Have You Asked Your Current Source Where Their Tungsten Powder Came From?

Late last year (2018) a new bill made its way through government processing. Bill H.R. 5515 was made law and now begins to impact us in the metals industry. Specifically Section 871 deals with the acquisition of tungsten (or tungsten base powder) and its origins, if it is to be used in military applications. According to Sec. 871 any tungsten being used in military applications can’t originate from a number of countries. At Diversified Metals Inc. we have American sourced tungsten that makes it available for use in all government and military applications.
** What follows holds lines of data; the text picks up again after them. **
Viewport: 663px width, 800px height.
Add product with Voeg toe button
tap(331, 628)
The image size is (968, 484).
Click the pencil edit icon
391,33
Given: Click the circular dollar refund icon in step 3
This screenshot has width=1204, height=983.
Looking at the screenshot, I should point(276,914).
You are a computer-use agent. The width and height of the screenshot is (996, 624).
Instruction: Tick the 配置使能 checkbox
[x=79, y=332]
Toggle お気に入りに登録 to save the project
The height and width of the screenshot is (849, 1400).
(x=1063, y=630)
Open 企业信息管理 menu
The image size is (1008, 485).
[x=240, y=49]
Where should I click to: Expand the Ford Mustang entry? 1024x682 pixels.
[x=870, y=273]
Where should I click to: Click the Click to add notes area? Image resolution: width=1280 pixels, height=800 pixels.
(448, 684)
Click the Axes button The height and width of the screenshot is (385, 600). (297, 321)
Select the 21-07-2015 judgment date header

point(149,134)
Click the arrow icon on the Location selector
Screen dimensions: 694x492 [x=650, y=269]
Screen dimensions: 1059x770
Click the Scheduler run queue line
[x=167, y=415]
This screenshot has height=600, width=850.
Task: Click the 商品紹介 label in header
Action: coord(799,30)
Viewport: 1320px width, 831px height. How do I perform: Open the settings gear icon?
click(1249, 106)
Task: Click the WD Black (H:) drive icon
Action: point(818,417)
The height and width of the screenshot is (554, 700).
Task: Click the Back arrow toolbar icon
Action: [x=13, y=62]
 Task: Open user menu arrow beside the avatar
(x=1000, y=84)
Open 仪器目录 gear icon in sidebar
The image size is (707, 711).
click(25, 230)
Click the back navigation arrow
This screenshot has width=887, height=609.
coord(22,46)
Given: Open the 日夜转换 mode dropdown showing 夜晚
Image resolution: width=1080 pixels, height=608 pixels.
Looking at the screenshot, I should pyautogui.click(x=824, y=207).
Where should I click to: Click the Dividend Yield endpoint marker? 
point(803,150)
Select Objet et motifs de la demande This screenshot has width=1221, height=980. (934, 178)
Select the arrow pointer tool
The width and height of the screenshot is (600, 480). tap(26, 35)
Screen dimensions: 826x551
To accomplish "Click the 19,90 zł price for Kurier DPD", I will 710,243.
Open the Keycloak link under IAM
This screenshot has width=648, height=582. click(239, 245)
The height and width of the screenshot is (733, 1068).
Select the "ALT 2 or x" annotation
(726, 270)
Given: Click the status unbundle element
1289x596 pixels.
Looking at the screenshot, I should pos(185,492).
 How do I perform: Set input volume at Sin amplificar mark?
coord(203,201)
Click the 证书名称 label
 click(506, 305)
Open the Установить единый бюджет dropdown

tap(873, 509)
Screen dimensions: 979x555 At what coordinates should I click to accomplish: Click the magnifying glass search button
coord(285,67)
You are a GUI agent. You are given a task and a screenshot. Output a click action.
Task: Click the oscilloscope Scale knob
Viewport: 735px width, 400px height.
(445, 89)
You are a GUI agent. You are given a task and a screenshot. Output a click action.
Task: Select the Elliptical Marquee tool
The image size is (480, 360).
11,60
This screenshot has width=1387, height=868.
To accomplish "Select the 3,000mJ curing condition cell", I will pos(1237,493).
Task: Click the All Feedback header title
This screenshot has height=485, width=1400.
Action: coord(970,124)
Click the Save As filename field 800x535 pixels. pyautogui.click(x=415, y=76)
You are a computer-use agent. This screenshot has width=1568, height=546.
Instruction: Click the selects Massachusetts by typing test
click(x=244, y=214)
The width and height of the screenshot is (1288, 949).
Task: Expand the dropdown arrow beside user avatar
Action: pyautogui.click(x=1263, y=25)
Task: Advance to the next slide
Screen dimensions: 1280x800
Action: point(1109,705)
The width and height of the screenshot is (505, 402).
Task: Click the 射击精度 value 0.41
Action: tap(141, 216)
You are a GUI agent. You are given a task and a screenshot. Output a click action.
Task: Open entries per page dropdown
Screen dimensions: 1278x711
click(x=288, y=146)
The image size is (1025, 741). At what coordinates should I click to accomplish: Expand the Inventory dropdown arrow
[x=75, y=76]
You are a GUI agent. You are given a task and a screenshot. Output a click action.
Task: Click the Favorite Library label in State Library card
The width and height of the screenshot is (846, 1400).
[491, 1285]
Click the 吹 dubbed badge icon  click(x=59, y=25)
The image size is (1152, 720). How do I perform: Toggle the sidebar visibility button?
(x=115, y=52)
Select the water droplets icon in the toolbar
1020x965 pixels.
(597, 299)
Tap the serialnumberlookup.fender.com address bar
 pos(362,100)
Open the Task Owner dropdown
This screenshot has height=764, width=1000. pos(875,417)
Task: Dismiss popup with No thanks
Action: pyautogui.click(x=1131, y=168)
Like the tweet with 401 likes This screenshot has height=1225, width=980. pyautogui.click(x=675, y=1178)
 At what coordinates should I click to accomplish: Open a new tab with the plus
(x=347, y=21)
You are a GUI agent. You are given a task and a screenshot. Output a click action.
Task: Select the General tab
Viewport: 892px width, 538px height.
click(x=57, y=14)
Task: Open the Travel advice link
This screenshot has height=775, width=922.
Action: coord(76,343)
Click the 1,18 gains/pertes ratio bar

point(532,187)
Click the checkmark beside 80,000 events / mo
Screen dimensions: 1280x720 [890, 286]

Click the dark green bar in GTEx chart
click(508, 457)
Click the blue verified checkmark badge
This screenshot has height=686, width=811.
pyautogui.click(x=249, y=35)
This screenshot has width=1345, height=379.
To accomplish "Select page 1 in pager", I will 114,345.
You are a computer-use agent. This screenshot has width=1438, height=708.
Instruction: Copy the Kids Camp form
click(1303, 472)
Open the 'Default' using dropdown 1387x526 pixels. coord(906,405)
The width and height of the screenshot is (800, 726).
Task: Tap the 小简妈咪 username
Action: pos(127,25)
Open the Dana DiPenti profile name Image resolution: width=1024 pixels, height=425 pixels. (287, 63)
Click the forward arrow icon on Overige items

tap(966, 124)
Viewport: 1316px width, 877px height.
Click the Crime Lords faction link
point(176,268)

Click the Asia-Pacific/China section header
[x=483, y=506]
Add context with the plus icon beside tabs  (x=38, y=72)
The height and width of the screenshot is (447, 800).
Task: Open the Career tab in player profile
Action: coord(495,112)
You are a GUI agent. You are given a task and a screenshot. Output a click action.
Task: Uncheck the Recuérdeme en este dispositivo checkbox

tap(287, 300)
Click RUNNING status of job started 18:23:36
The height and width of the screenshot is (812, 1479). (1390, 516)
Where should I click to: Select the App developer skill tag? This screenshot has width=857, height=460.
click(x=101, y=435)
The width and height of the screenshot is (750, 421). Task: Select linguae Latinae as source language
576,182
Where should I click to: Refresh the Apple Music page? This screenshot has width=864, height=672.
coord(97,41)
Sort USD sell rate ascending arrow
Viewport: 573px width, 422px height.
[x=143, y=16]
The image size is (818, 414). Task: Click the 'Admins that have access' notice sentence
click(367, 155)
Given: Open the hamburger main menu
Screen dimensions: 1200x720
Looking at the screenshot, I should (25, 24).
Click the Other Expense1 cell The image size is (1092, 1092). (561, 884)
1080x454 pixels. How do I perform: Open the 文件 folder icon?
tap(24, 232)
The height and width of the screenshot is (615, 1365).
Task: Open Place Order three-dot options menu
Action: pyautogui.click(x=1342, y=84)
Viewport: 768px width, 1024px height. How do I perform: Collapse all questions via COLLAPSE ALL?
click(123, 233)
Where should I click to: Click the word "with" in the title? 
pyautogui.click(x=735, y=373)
Our 40+ years of experience providing specialty metals for the demanding needs of military applications has taught us to be attentive and responsive to the ever changing requirements of such a specialized industry. Give us a call and our sales staff will help you find just the metal your challenging job requires.



Subtitle H—Other Matters



(a) IN GENERAL.—Subchapter V of chapter 148 of title 10, United States Code, is amended by inserting after section 2533b the following new section:

Ҥ 2533c. Prohibition on acquisition of sensitive materials from non-allied foreign nations

(a) IN GENERAL.—Except as provided in subsection (c), the Secretary of Defense may not—

1) procure any covered material melted or produced in any covered nation, or any end item that contains a covered material manufactured in any covered nation, except as provided by subsection (c); or

(2) sell any covered material from the National Defense Stockpile, if the National Defense Stockpile Manager determines that such a sale is not in the national interests of the United States, to—

(A) any covered nation; or

(B) any third party that the Secretary reasonably believes is acting as a broker or agent for a covered nation or an entity in a covered nation.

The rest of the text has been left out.